-- Data records start --

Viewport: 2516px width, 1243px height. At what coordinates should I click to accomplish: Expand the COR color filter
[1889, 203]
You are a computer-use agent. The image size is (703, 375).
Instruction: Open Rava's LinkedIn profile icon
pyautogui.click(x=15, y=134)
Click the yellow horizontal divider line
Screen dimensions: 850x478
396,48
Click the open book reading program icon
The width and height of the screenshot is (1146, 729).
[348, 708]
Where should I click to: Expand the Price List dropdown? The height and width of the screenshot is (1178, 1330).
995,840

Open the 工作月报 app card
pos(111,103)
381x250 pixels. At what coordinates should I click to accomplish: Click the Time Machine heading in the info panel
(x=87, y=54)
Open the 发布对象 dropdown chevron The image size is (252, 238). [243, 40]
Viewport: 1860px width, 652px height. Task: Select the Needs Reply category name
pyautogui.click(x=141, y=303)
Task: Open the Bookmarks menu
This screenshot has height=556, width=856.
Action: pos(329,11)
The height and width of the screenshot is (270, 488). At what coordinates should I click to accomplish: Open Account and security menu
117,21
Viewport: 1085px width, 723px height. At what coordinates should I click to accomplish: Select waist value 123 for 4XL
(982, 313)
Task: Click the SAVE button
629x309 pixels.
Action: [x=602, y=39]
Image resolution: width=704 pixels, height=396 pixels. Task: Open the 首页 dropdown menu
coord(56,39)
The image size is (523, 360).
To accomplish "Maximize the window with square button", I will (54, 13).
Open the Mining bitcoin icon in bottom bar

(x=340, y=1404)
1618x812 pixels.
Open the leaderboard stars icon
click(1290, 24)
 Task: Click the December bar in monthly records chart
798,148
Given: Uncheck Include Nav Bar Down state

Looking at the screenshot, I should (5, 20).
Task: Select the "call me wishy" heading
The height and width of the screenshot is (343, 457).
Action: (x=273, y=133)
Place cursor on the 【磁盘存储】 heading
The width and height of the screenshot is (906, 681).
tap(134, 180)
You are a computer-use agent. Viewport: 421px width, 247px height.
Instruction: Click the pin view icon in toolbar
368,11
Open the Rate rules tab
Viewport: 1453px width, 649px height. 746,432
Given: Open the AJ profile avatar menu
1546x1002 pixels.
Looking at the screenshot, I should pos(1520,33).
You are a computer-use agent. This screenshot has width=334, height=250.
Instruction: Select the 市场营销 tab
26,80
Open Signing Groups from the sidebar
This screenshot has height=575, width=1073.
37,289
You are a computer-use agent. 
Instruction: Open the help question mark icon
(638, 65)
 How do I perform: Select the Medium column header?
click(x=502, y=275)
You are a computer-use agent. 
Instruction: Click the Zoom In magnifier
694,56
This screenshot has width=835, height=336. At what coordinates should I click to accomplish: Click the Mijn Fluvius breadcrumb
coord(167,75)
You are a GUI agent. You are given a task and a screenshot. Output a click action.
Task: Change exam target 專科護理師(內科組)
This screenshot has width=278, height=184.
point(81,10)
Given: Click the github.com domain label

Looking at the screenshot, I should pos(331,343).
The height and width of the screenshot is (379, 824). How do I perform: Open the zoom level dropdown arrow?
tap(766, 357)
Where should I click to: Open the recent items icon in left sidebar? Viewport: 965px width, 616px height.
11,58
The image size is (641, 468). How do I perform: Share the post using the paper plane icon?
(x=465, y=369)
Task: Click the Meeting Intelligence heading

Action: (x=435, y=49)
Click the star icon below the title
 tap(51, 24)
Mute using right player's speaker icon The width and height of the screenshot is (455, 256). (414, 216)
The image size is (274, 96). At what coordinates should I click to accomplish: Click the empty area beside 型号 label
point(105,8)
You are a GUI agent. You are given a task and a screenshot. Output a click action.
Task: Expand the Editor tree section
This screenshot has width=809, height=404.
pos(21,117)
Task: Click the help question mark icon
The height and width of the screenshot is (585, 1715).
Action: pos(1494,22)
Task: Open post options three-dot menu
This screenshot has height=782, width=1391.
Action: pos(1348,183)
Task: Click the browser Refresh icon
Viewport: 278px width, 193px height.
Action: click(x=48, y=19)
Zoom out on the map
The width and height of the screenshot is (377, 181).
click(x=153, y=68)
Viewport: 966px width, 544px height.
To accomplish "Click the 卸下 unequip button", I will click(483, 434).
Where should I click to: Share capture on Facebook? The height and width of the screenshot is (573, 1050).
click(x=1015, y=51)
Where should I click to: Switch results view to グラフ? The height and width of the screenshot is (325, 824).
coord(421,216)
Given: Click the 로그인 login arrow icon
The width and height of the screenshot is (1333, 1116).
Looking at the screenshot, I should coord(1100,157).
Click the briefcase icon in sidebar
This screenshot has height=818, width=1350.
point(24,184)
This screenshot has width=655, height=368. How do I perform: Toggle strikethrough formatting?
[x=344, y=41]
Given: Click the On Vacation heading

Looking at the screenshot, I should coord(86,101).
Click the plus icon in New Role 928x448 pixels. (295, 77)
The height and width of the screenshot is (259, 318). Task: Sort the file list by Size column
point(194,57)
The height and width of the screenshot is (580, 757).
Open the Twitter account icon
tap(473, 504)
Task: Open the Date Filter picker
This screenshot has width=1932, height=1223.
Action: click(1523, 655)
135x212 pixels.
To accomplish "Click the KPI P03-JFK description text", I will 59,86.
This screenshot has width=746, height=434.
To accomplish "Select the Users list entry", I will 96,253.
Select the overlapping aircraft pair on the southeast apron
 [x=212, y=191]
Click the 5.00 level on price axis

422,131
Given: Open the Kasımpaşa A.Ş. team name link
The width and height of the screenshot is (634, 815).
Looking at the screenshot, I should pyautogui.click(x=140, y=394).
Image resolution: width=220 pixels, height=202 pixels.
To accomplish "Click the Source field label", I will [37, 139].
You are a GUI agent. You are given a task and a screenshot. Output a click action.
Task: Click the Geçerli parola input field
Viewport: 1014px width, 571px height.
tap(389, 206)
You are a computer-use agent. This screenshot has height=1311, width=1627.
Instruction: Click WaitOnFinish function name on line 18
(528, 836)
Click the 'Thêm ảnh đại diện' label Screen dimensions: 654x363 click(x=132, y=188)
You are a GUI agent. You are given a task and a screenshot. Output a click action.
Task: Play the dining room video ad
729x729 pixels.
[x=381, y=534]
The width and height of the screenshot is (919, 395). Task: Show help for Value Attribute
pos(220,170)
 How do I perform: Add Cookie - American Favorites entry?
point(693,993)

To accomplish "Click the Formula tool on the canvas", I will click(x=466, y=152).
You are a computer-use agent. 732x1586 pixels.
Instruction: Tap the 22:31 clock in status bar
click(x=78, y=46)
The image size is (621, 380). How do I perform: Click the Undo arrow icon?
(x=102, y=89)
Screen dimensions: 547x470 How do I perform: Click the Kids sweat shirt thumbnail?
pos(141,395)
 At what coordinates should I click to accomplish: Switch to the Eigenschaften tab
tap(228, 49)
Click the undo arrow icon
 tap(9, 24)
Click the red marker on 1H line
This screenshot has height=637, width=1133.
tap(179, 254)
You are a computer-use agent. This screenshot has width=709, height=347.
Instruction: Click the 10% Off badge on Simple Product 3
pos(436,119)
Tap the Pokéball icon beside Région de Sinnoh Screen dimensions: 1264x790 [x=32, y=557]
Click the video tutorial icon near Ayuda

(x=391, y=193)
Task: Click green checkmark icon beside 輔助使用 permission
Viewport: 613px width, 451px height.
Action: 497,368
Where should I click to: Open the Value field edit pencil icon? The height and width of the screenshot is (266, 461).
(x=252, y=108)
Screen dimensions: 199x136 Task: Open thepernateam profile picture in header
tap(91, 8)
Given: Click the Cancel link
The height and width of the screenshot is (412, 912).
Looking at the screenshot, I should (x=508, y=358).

-- Data records end --

- _Aim of the task_:
Rewrite all the records above, replacing each "Task:" with "Goal:" and leaving everything else unchanged.

- _Reply to the exercise_:
Viewport: 2516px width, 1243px height. At what coordinates should I click to accomplish: Expand the COR color filter
[1889, 203]
You are a computer-use agent. The image size is (703, 375).
Instruction: Open Rava's LinkedIn profile icon
pyautogui.click(x=15, y=134)
Click the yellow horizontal divider line
Screen dimensions: 850x478
396,48
Click the open book reading program icon
The width and height of the screenshot is (1146, 729).
[348, 708]
Where should I click to: Expand the Price List dropdown? The height and width of the screenshot is (1178, 1330).
995,840

Open the 工作月报 app card
pos(111,103)
381x250 pixels. At what coordinates should I click to accomplish: Click the Time Machine heading in the info panel
(x=87, y=54)
Open the 发布对象 dropdown chevron The image size is (252, 238). [243, 40]
Viewport: 1860px width, 652px height. Goal: Select the Needs Reply category name
pyautogui.click(x=141, y=303)
Goal: Open the Bookmarks menu
This screenshot has height=556, width=856.
Action: pos(329,11)
The height and width of the screenshot is (270, 488). At what coordinates should I click to accomplish: Open Account and security menu
117,21
Viewport: 1085px width, 723px height. At what coordinates should I click to accomplish: Select waist value 123 for 4XL
(982, 313)
Goal: Click the SAVE button
629x309 pixels.
Action: [x=602, y=39]
Image resolution: width=704 pixels, height=396 pixels. Goal: Open the 首页 dropdown menu
coord(56,39)
The image size is (523, 360).
To accomplish "Maximize the window with square button", I will (54, 13).
Open the Mining bitcoin icon in bottom bar

(x=340, y=1404)
1618x812 pixels.
Open the leaderboard stars icon
click(1290, 24)
 Goal: Click the December bar in monthly records chart
798,148
Given: Uncheck Include Nav Bar Down state

Looking at the screenshot, I should (5, 20).
Goal: Select the "call me wishy" heading
The height and width of the screenshot is (343, 457).
Action: (x=273, y=133)
Place cursor on the 【磁盘存储】 heading
The width and height of the screenshot is (906, 681).
tap(134, 180)
You are a computer-use agent. Viewport: 421px width, 247px height.
Instruction: Click the pin view icon in toolbar
368,11
Open the Rate rules tab
Viewport: 1453px width, 649px height. 746,432
Given: Open the AJ profile avatar menu
1546x1002 pixels.
Looking at the screenshot, I should pos(1520,33).
You are a computer-use agent. This screenshot has width=334, height=250.
Instruction: Select the 市场营销 tab
26,80
Open Signing Groups from the sidebar
This screenshot has height=575, width=1073.
37,289
You are a computer-use agent. 
Instruction: Open the help question mark icon
(638, 65)
 How do I perform: Select the Medium column header?
click(x=502, y=275)
You are a computer-use agent. 
Instruction: Click the Zoom In magnifier
694,56
This screenshot has width=835, height=336. At what coordinates should I click to accomplish: Click the Mijn Fluvius breadcrumb
coord(167,75)
You are a GUI agent. You are given a task and a screenshot. Output a click action.
Goal: Change exam target 專科護理師(內科組)
This screenshot has width=278, height=184.
point(81,10)
Given: Click the github.com domain label

Looking at the screenshot, I should pos(331,343).
The height and width of the screenshot is (379, 824). How do I perform: Open the zoom level dropdown arrow?
tap(766, 357)
Where should I click to: Open the recent items icon in left sidebar? Viewport: 965px width, 616px height.
11,58
The image size is (641, 468). How do I perform: Share the post using the paper plane icon?
(x=465, y=369)
Goal: Click the Meeting Intelligence heading

Action: (x=435, y=49)
Click the star icon below the title
 tap(51, 24)
Mute using right player's speaker icon The width and height of the screenshot is (455, 256). (414, 216)
The image size is (274, 96). At what coordinates should I click to accomplish: Click the empty area beside 型号 label
point(105,8)
You are a GUI agent. You are given a task and a screenshot. Output a click action.
Goal: Expand the Editor tree section
This screenshot has width=809, height=404.
pos(21,117)
Goal: Click the help question mark icon
The height and width of the screenshot is (585, 1715).
Action: pos(1494,22)
Goal: Open post options three-dot menu
This screenshot has height=782, width=1391.
Action: pos(1348,183)
Goal: Click the browser Refresh icon
Viewport: 278px width, 193px height.
Action: click(x=48, y=19)
Zoom out on the map
The width and height of the screenshot is (377, 181).
click(x=153, y=68)
Viewport: 966px width, 544px height.
To accomplish "Click the 卸下 unequip button", I will click(483, 434).
Where should I click to: Share capture on Facebook? The height and width of the screenshot is (573, 1050).
click(x=1015, y=51)
Where should I click to: Switch results view to グラフ? The height and width of the screenshot is (325, 824).
coord(421,216)
Given: Click the 로그인 login arrow icon
The width and height of the screenshot is (1333, 1116).
Looking at the screenshot, I should coord(1100,157).
Click the briefcase icon in sidebar
This screenshot has height=818, width=1350.
point(24,184)
This screenshot has width=655, height=368. How do I perform: Toggle strikethrough formatting?
[x=344, y=41]
Given: Click the On Vacation heading

Looking at the screenshot, I should coord(86,101).
Click the plus icon in New Role 928x448 pixels. (295, 77)
The height and width of the screenshot is (259, 318). Goal: Sort the file list by Size column
point(194,57)
The height and width of the screenshot is (580, 757).
Open the Twitter account icon
tap(473, 504)
Goal: Open the Date Filter picker
This screenshot has width=1932, height=1223.
Action: click(1523, 655)
135x212 pixels.
To accomplish "Click the KPI P03-JFK description text", I will 59,86.
This screenshot has width=746, height=434.
To accomplish "Select the Users list entry", I will 96,253.
Select the overlapping aircraft pair on the southeast apron
 [x=212, y=191]
Click the 5.00 level on price axis

422,131
Given: Open the Kasımpaşa A.Ş. team name link
The width and height of the screenshot is (634, 815).
Looking at the screenshot, I should pyautogui.click(x=140, y=394).
Image resolution: width=220 pixels, height=202 pixels.
To accomplish "Click the Source field label", I will [37, 139].
You are a GUI agent. You are given a task and a screenshot. Output a click action.
Goal: Click the Geçerli parola input field
Viewport: 1014px width, 571px height.
tap(389, 206)
You are a computer-use agent. This screenshot has height=1311, width=1627.
Instruction: Click WaitOnFinish function name on line 18
(528, 836)
Click the 'Thêm ảnh đại diện' label Screen dimensions: 654x363 click(x=132, y=188)
You are a GUI agent. You are given a task and a screenshot. Output a click action.
Goal: Play the dining room video ad
729x729 pixels.
[x=381, y=534]
The width and height of the screenshot is (919, 395). Goal: Show help for Value Attribute
pos(220,170)
 How do I perform: Add Cookie - American Favorites entry?
point(693,993)

To accomplish "Click the Formula tool on the canvas", I will click(x=466, y=152).
You are a computer-use agent. 732x1586 pixels.
Instruction: Tap the 22:31 clock in status bar
click(x=78, y=46)
The image size is (621, 380). How do I perform: Click the Undo arrow icon?
(x=102, y=89)
Screen dimensions: 547x470 How do I perform: Click the Kids sweat shirt thumbnail?
pos(141,395)
 At what coordinates should I click to accomplish: Switch to the Eigenschaften tab
tap(228, 49)
Click the undo arrow icon
 tap(9, 24)
Click the red marker on 1H line
This screenshot has height=637, width=1133.
tap(179, 254)
You are a computer-use agent. This screenshot has width=709, height=347.
Instruction: Click the 10% Off badge on Simple Product 3
pos(436,119)
Tap the Pokéball icon beside Région de Sinnoh Screen dimensions: 1264x790 [x=32, y=557]
Click the video tutorial icon near Ayuda

(x=391, y=193)
Goal: Click green checkmark icon beside 輔助使用 permission
Viewport: 613px width, 451px height.
Action: 497,368
Where should I click to: Open the Value field edit pencil icon? The height and width of the screenshot is (266, 461).
(x=252, y=108)
Screen dimensions: 199x136 Goal: Open thepernateam profile picture in header
tap(91, 8)
Given: Click the Cancel link
The height and width of the screenshot is (412, 912).
Looking at the screenshot, I should (x=508, y=358).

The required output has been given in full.